- [Work to be completed] Locate the line that contains "Task: Select University". Retype it and every line after it to the end of the records, exactly, but not the pictures.

--- Provided data Enclosed Below ---

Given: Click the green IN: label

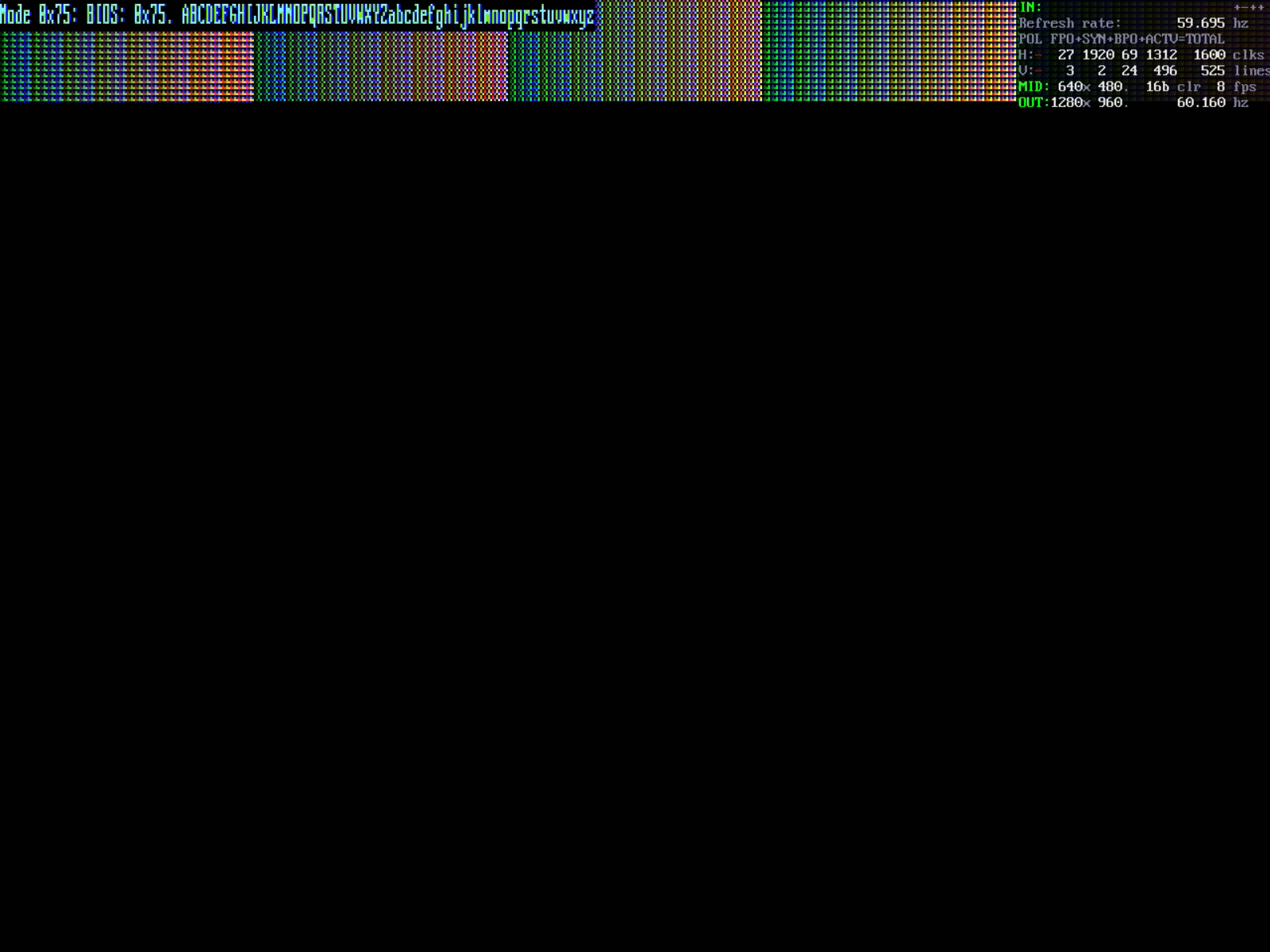Looking at the screenshot, I should coord(1029,8).
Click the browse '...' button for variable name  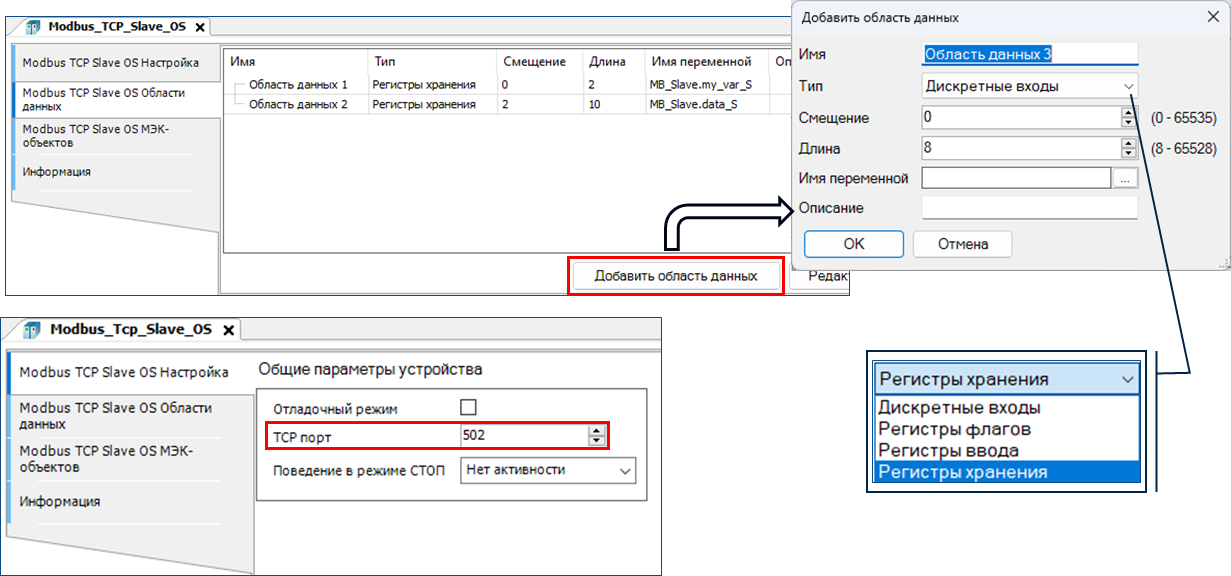[1126, 178]
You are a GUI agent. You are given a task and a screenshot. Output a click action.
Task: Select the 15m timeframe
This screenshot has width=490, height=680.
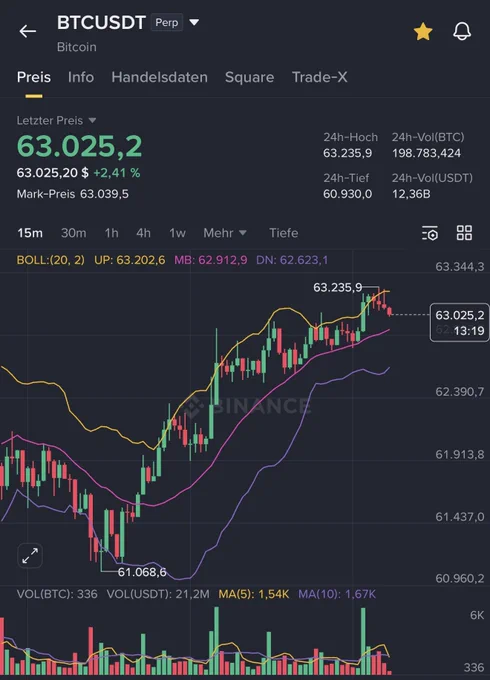[x=29, y=233]
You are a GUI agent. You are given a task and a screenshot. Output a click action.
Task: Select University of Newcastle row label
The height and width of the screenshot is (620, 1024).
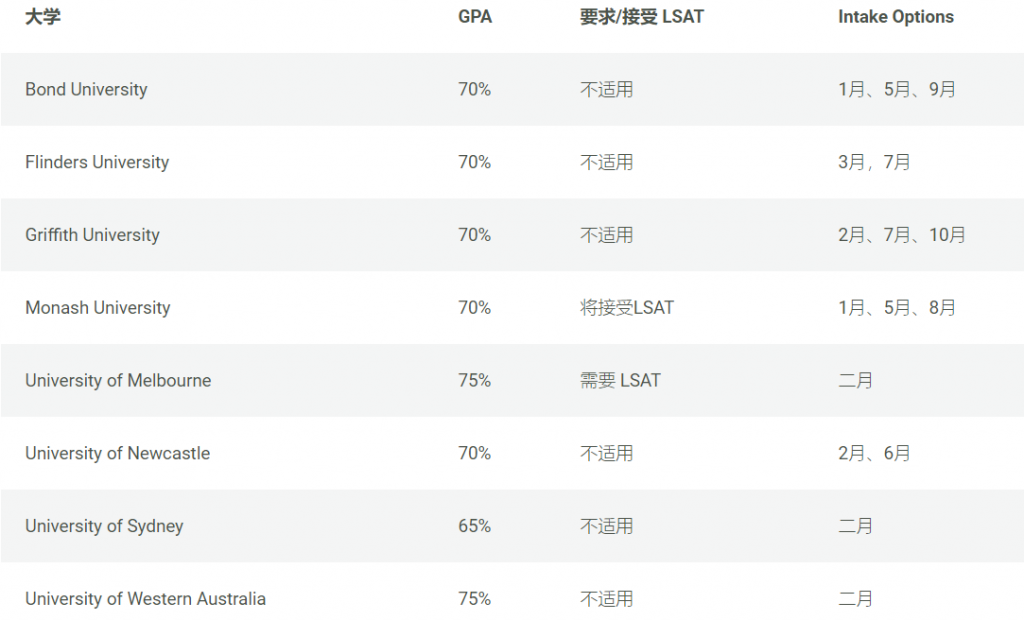click(x=118, y=453)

--- End of Enclosed Provided data ---

- [Solved problem]
Task: Select University of Newcastle row label
The height and width of the screenshot is (620, 1024).
click(x=118, y=453)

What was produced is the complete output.